BEGIN
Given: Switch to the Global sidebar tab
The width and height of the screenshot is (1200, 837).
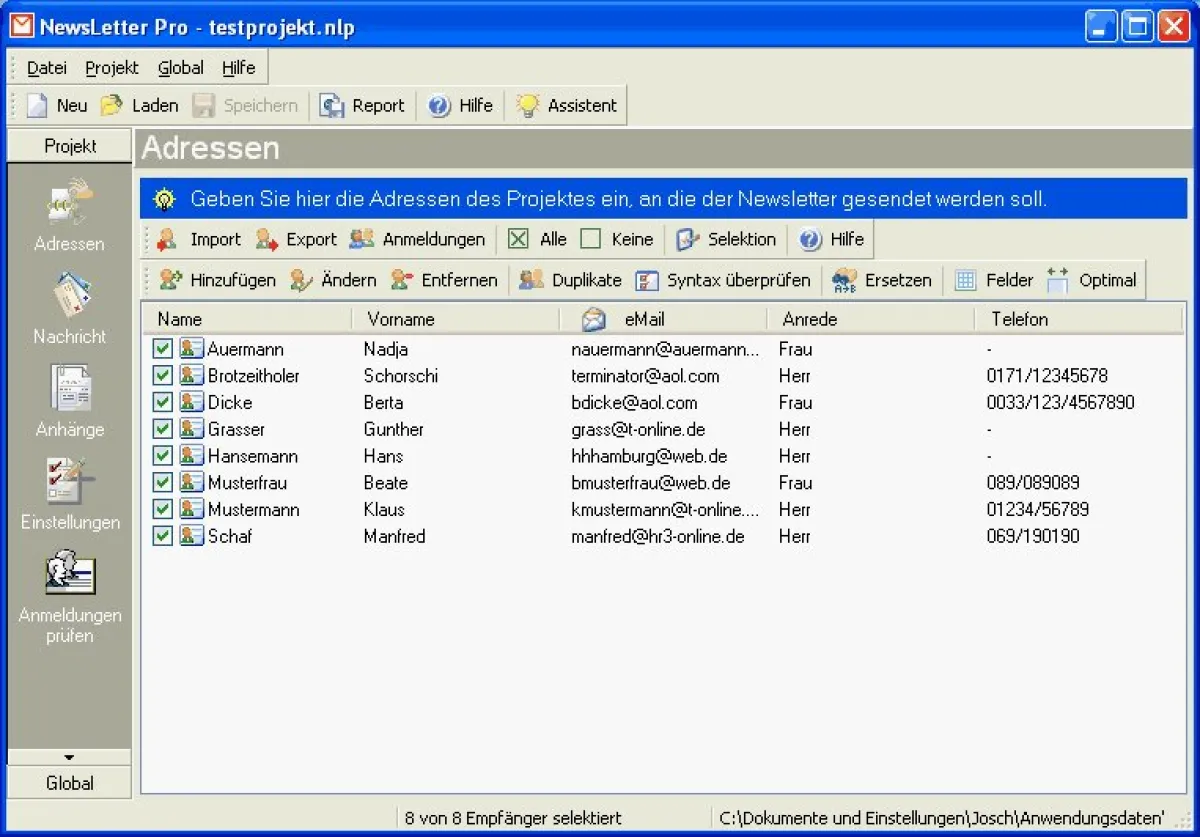Looking at the screenshot, I should [69, 783].
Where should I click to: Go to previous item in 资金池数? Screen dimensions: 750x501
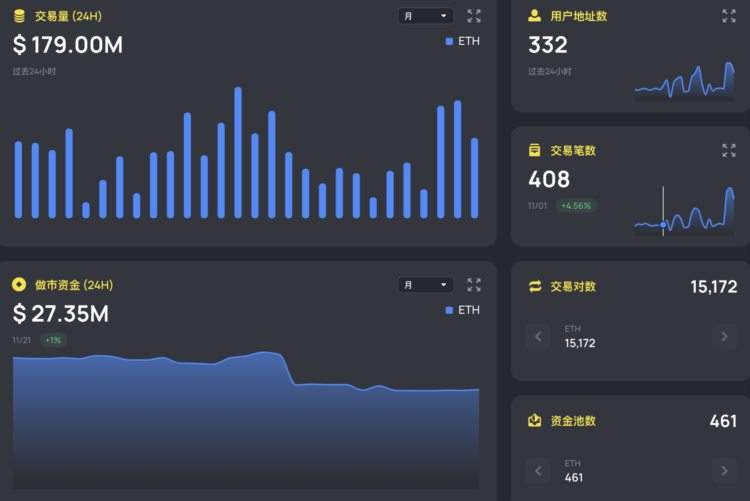coord(538,471)
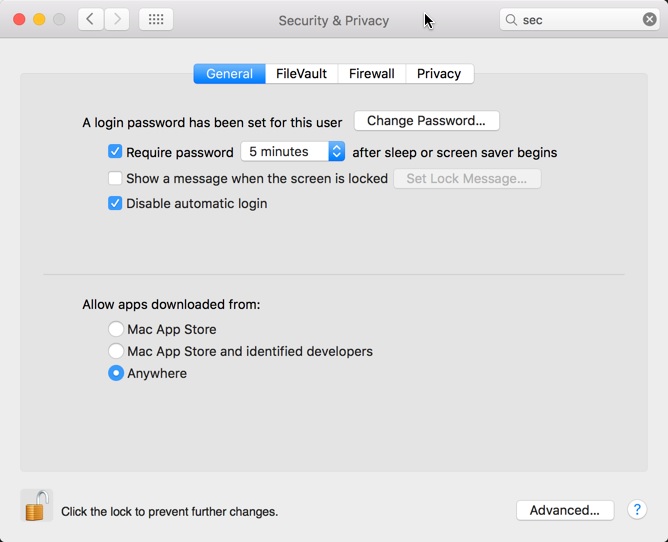Switch to the Firewall tab
The height and width of the screenshot is (542, 668).
[x=371, y=74]
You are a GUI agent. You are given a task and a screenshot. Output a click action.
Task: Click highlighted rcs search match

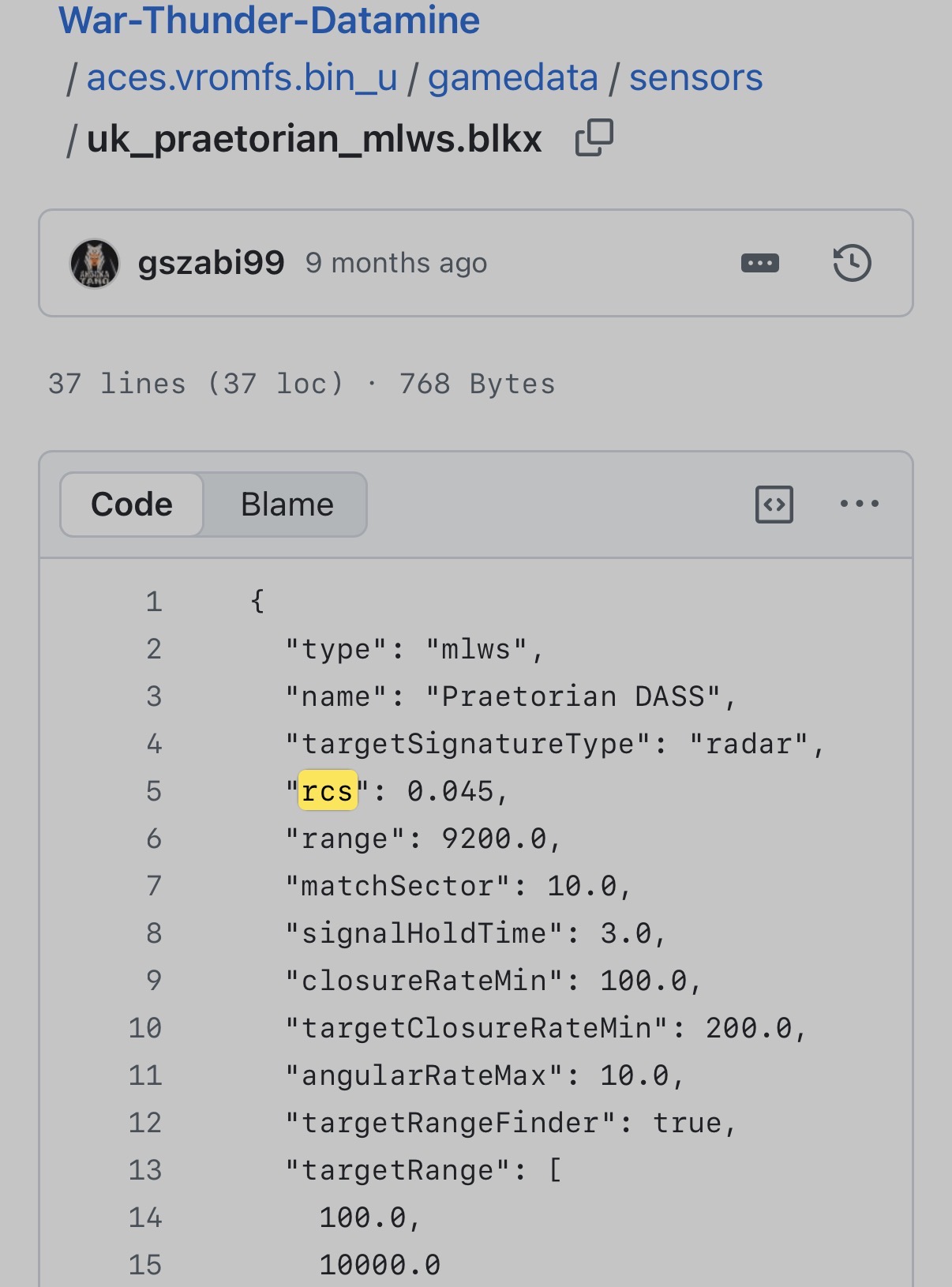pyautogui.click(x=328, y=791)
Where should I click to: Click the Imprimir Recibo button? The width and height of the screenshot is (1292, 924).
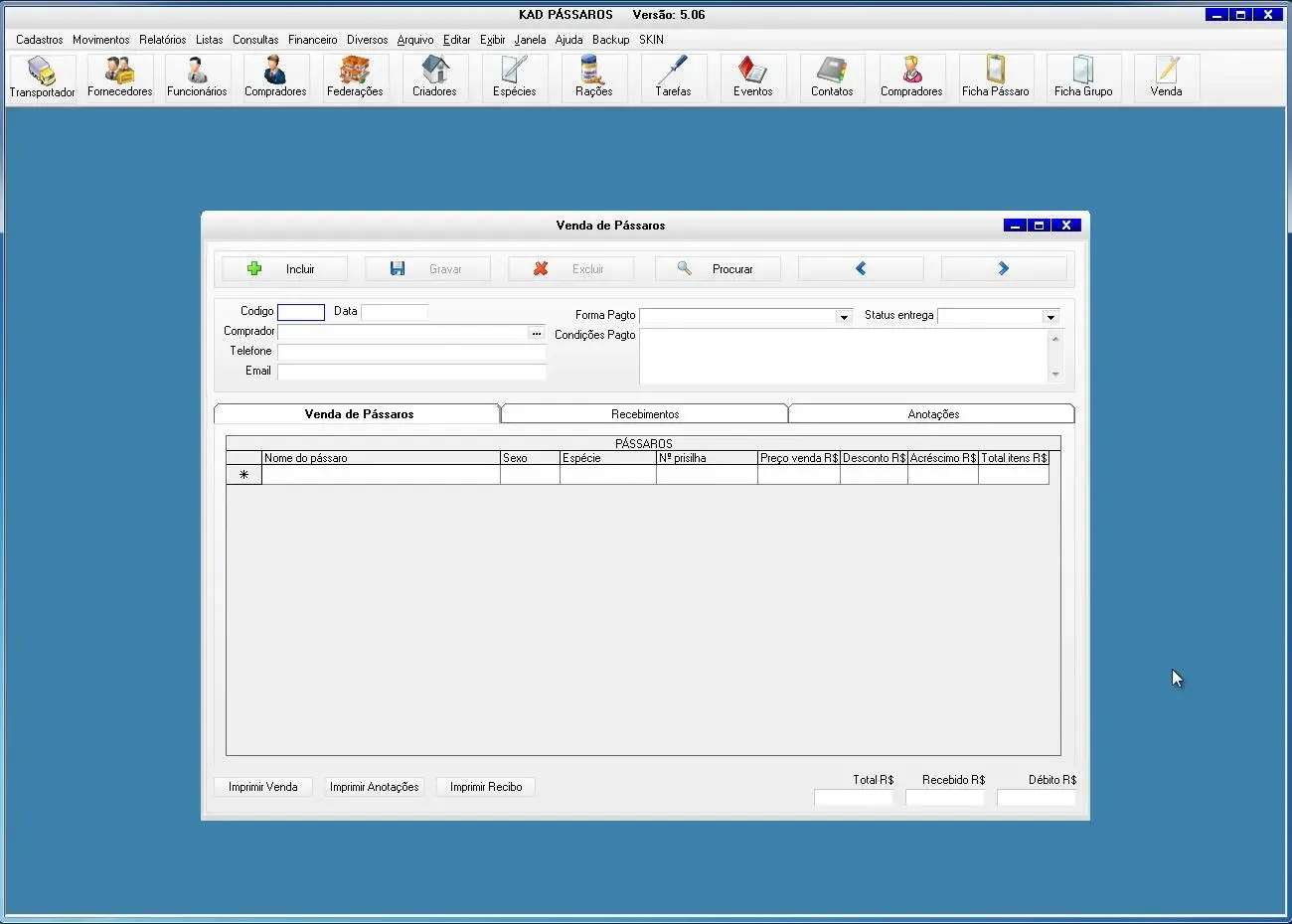(x=486, y=787)
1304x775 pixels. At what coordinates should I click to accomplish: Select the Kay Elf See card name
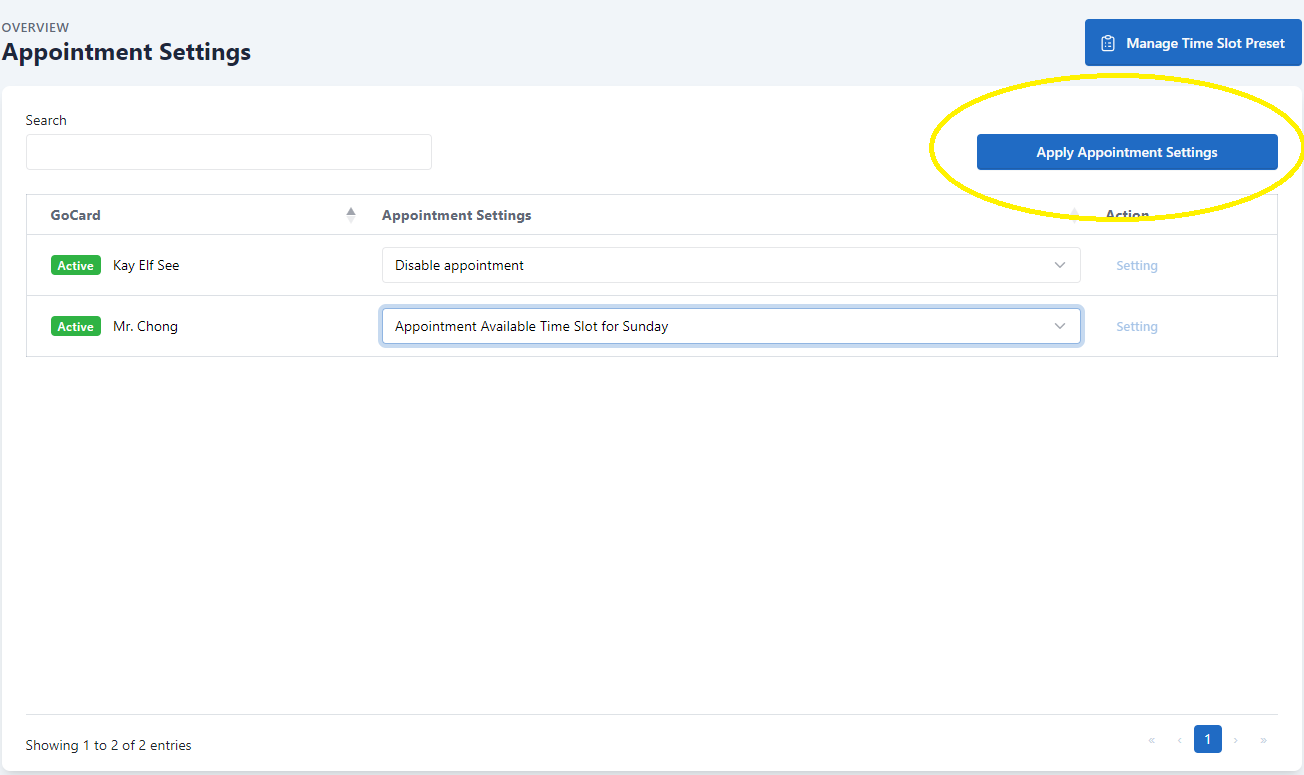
END
_Exercise objective_. Could you set down nothing but the lines from the one containing "Task: Click highlighted rcs search match" through the last line of the records above, both ends included, exactly as given and free of pictures?

_Written reply_.
Task: Click highlighted rcs search match

pyautogui.click(x=328, y=791)
Where should I click to: Click the Imprimir Recibo button? The width and height of the screenshot is (1292, 924).
(x=486, y=787)
1304x775 pixels. At what coordinates should I click to accomplish: Select the Kay Elf See card name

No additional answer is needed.